We certainly have that \(n_p = \vert X \vert \), because every Sylow p-subgroup is a conjugate of \(P\), but also every conjugate of \(P\) (that is, every member of \(X\)) is itself a subgroup of \(G\), and has the same size as \(P\), so is also a Sylow p-subgroup. Hence, just as before, \(n_p \equiv 1 \pmod p\).

Also, \(n_p\) is the size of an orbit under conjugation, and hence by the Orbit/Stabiliser Theorem, it divides \( \vert G \vert = p^a m\); but \(n_p\) does not have a factor of \(p\), so it must divide \(m\).

This concludes the proof of the third Sylow theorem.

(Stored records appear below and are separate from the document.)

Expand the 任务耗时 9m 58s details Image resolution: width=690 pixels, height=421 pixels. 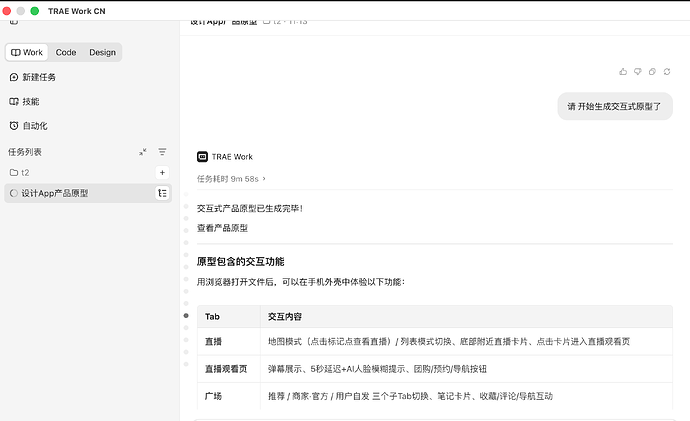[x=231, y=179]
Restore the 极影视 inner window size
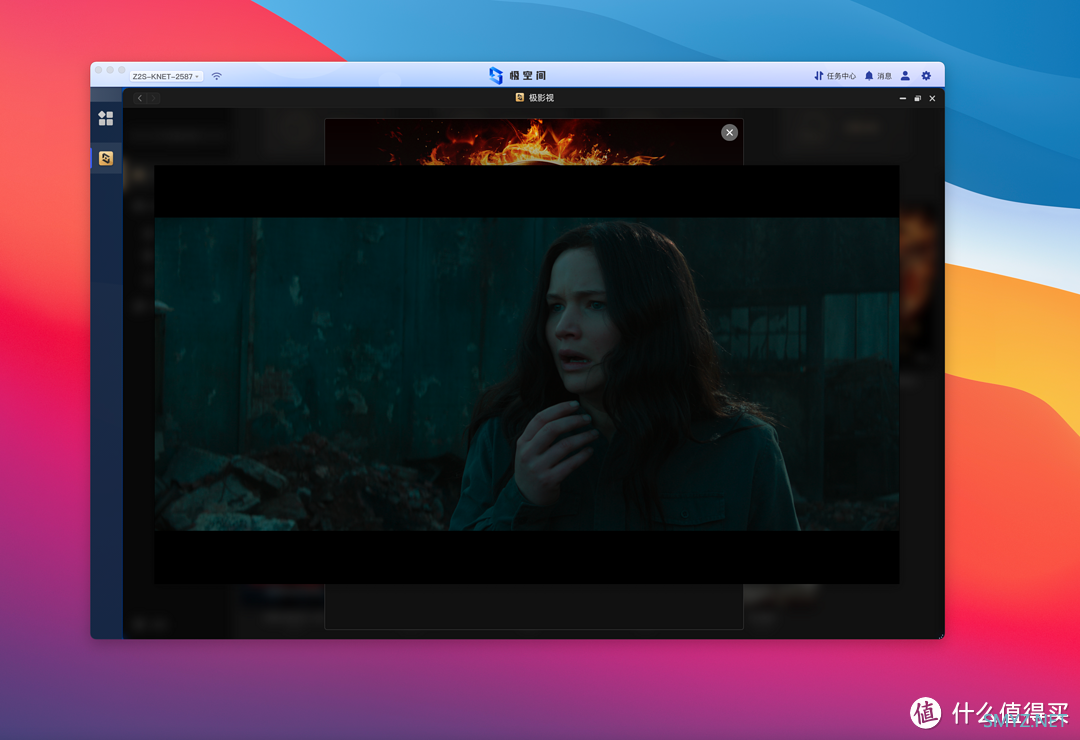Screen dimensions: 1080x740 [917, 98]
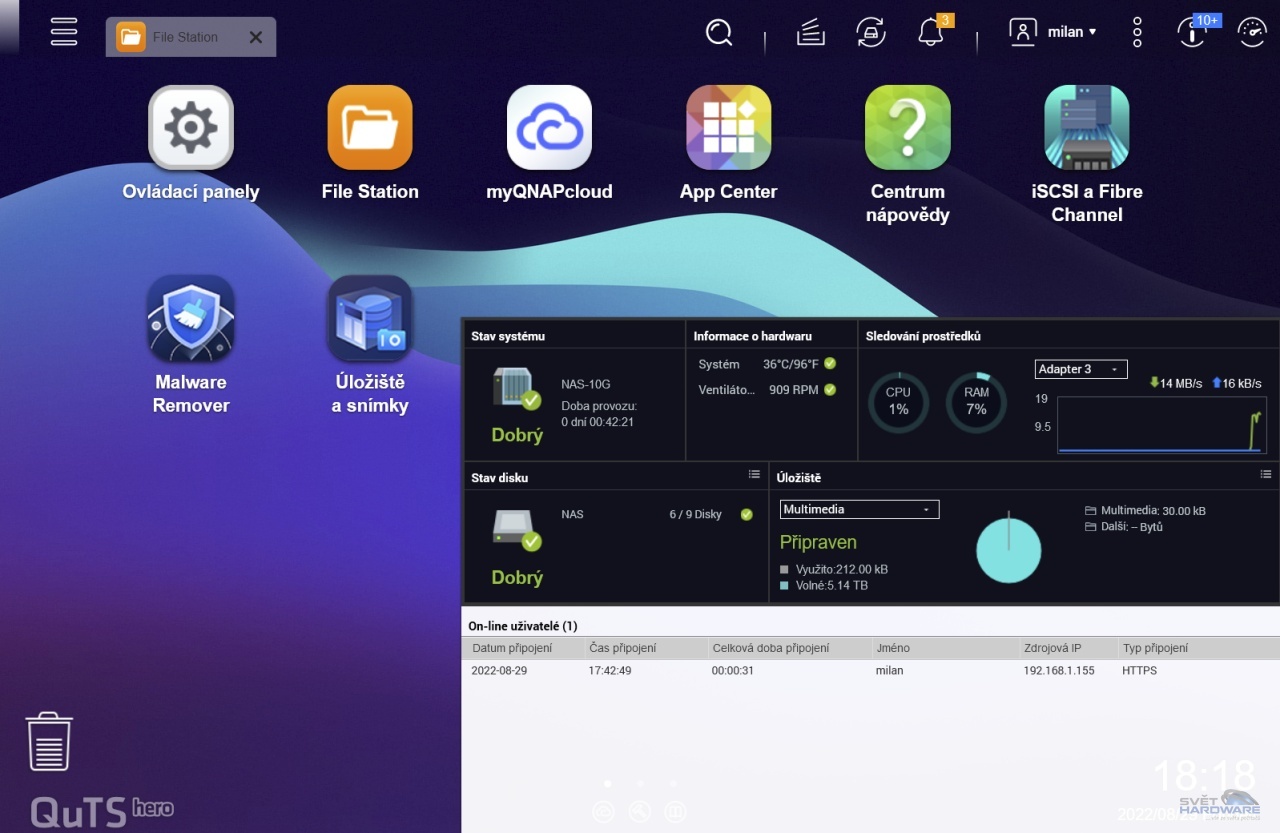The width and height of the screenshot is (1280, 833).
Task: Open the Ovládací panely app
Action: point(191,128)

So the proof went as follows:

  1. We’re looking for information about Sylow p-subgroups, so we pick the maximum possible p-subgroup and hope that it’s a Sylow one.
  2. How do we know whether this p-group is Sylow? If \(\dfrac{ \vert G \vert }{ \vert P \vert }\) is not divisible by \(p\).
  3. What can we do with a quotient? Not much, but we can use a quotient of a normal subgroup. We can’t guarantee that \(P\) is normal in \(G\), so we split up the fraction into \(\dfrac{ \vert G \vert }{ \vert N \vert }\) and \(\dfrac{ \vert N \vert }{ \vert P \vert }\).
  4. What’s a good normal subgroup to use? We have a choice. We’ll go for the normaliser \(N = N(P)\), because that gives a nice interpretation to \(\dfrac{ \vert G \vert }{ \vert N \vert }\). (But otherwise, this step seems a bit arbitrary to me.)
  5. Now we’ll go for \(\dfrac{ \vert N \vert }{ \vert P \vert }\); this is definitely something to do with the quotient group \(\dfrac{N}{P}\). Let’s imagine its size were divisible by \(p\); then we can use Cauchy on \(\dfrac{N}{P}\) and get a contradiction on moving back to \(N\).
  6. Let’s now consider \(\dfrac{ \vert G \vert }{ \vert N \vert }\); the normaliser is something to do with conjugates, so we’ll consider the conjugation action. Happily, this expression then becomes the size of the orbit of \(P\) under the conjugation action; call that orbit \(X\).
  7. We need \( \vert X \vert \not \equiv 0 \pmod p\). Remember the class equation; we want to act on \(X\) using a p-group. \(P\) is such a p-group, so we’ll let \(P\) act on \(X\). The only natural action to use is conjugation. We know straight away that \(P\) is in an orbit all to itself; we need it to be the only one.
  8. Name a different conjugate of \(P\); call it \(g P g^{-1}\). We need this to be exactly \(P\). It’s got the right size already, so we just need it to be contained in \(P\). Here a leap of faith: what’s special about \(P\)? It’s the kernel of a homomorphism \(\pi: N \rightarrow \dfrac{N}{P}\) (because it’s a normal subgroup of \(N\)). So, after proving that \(\pi\) is defined on what we want to give as its arguments (that is, after showing that \(g P g^{-1}\) is contained in \(N\), or equivalently that all elements of \(g P g^{-1}\) stabilise \(P\) under conjugation), consider \(\pi(g^{-1} P g)\). This is clearly \({e}\), and hence \(g^{-1} P g\) is in the kernel of \(\pi\), and hence is a subset of \(P\), as required.
  9. Now the second theorem: all the Sylow p-subgroups need to be conjugate. Name a Sylow p-subgroup \(Q\), and have it act on \(X\) as above. Then in exactly the same way as in step 7, since \( \vert X \vert \) is not a multiple of \(p\), we have that there is some \(h \in G\) such that \({h P h^{-1}}\) is an entire orbit under conjugation by \(Q\).
  10. Exactly as in step 8, a conjugate \(h P h^{-1}\) is on its own in an orbit, so it is fixed under conjugation by every element in \(h^{-1} Q h\). Hence \(H = h^{-1} Q h\) is contained within \(N\) and we can use \(\pi\). Suppose that \(H\) is not fully contained in the kernel of \(\pi\); then applying \(\pi\) to it gives us a subgroup, which must have prime power order (from the fact that \(h^{-1} Q h\) had prime power order); it also has order dividing that of \(\dfrac{N}{P}\), which is not a multiple of \(p\): contradiction.
  11. \(H\), a conjugate of \(Q\), is hence contained in the kernel of \(\pi\). Then since it is of the same size as the kernel, it must be the kernel, but that is \(P\).
  12. Now the third theorem: we’ve just shown that \(X\) is precisely the set of Sylow p-subgroups, so \( \vert X \vert \equiv 1 \pmod p\) is just what we want (but we’ve already shown it back in step 8); and since it is also precisely an orbit when \(G\) acts on \(P\) by conjugation, it must have order dividing that of \(G\).